Les faiblesses sont bien sûr liées aux contraintes budgétaires du moment, qui peuvent remettre en cause l'équilibre et la cohérence des forces précédemment citées. Ainsi, les économies nécessaires ont un impact sur l'entraînement opérationnel. Il devient plus hétérogène car le gros des moyens est consacré au conflit actuel, l'Afghanistan. Les qualifications sont difficiles à maintenir pour les métiers les plus pointus, comme le pilotage des aéronefs. Les arbitrages diminuent la taille des flottes, abaissant nos aptitudes à faire face aux menaces. Par exemple, la réduction du nombre de petites unités navales au profit des unités les plus grosses rend plus ardue la couverture des mers dans le cadre des missions de police et de contre-piraterie. L'armée de Terre, quant à elle, s'épuise à renouveler sans cesse une ressource humaine particulièrement versatile et difficile à fidéliser. La plus grande faiblesse est sans doute le lien entre l'armée et une Nation qui s'en désintéresse, mais qui en a une opinion favorable.

Les opportunités: Tout situation de crise, qu'elle découle de la guerre ou de la situation économique, est génératrice d'opportunités. Ainsi, les réformes, bien que douloureuses, sont l'occasion de réviser en profondeur l'organisation, d'optimiser les processus pour économiser afin de mieux réinvestir ensuite, dans le but ultime d'améliorer l'efficacité au combat. L'inconvénient est qu'une armée professionnelle a besoin d'un minimum de stabilité. Son calendrier de montée en puissance, tant sur le plan humain que matériel, est bien trop décalé par rapport à celui des réformes qui se succèdent à un rythme acharné.

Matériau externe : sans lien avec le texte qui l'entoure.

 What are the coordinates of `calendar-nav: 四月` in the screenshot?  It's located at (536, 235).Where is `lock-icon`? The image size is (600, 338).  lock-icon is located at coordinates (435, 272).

Les menaces: à l'évidence, les menaces sont protéiformes. En premier lieu, il ne faut pas écarter l'éventualité d'une surprise stratégique, par essence dangereuse. Ensuite viennent toutes les menaces étrangères sur la sécurité et la paix, identifiées par le Livre blanc. Enfin, il y a les menaces intérieures portant sur la sécurité, mais aussi celles portant sur la cohérence de notre modèle d'armée professionnelle. Tout déséquilibre structurel pourrait l'empêcher de répondre à l'appel le moment venu.

Le SWOT, comme outil d'analyse stratégique, est plus conforme aux techniques d'état-major et moins déroutant pour le militaire. Il vient compléter utilement le modèle de Porter.

Conclusion: quel avantage compétitif pour l'armée française?

Pour une entreprise, le rapprochement des deux modèles d'analyse doit permettre d'identifier les facteurs clés de succès qui permettent de dégager un avantage concurrentiel. Dans l'exercice qui nous occupe, il s'agit donc de déterminer les éléments stratégiques qui font la force de l'armée française, et qu'il convient de maîtriser pour mieux défendre le pays et ses intérêts.

À mon sens, la préservation des qualités humaines, culturelles et physiques d'une armée qui a fait ses preuves est essentielle. Il faut aussi la préparer pour la menace future. Ensuite, les caractéristiques uniques de notre pays, fort de ses territoires d'outre-mer et de sa zone économique exclusive, sont un indéniable atout stratégique. Enfin, le maintien de capacités de combat propres, comme l'aéronautique navale ou la force de dissuasion, au demeurant fort coûteuses, sans doute au détriment d'autres plus classiques, permettra à notre pays et à nos alliés de faire face aux menaces les plus diverses. Il ne faut pas se voiler la face. Ce que la France abandonnera dans son arsenal, nos alliés n'auront pas non plus les moyens de l'acquérir, laissant l'Europe complètement dépendante des moyens américains, non garantis! Une entreprise n'abandonnerait jamais ce qui lui donne de la valeur face à ses concurrents!

Cette tentative d'utilisation d'outils empruntés à la stratégie économique a été avant tout didactique et mériterait d'être approfondie. Elle a permis de présenter plusieurs réalités sous un angle différent, de manière plus compréhensible pour l'observateur accoutumé aux marchés économiques. Mais sans doute est-ce là notre champ de bataille actuel!




[1] PDG: Président directeur général.

[2] Le terme de «vache à lait» est également utilisé en économie pour qualifier une source continuelle de revenus.

[3] BPC: Bâtiment de projection et de commandement.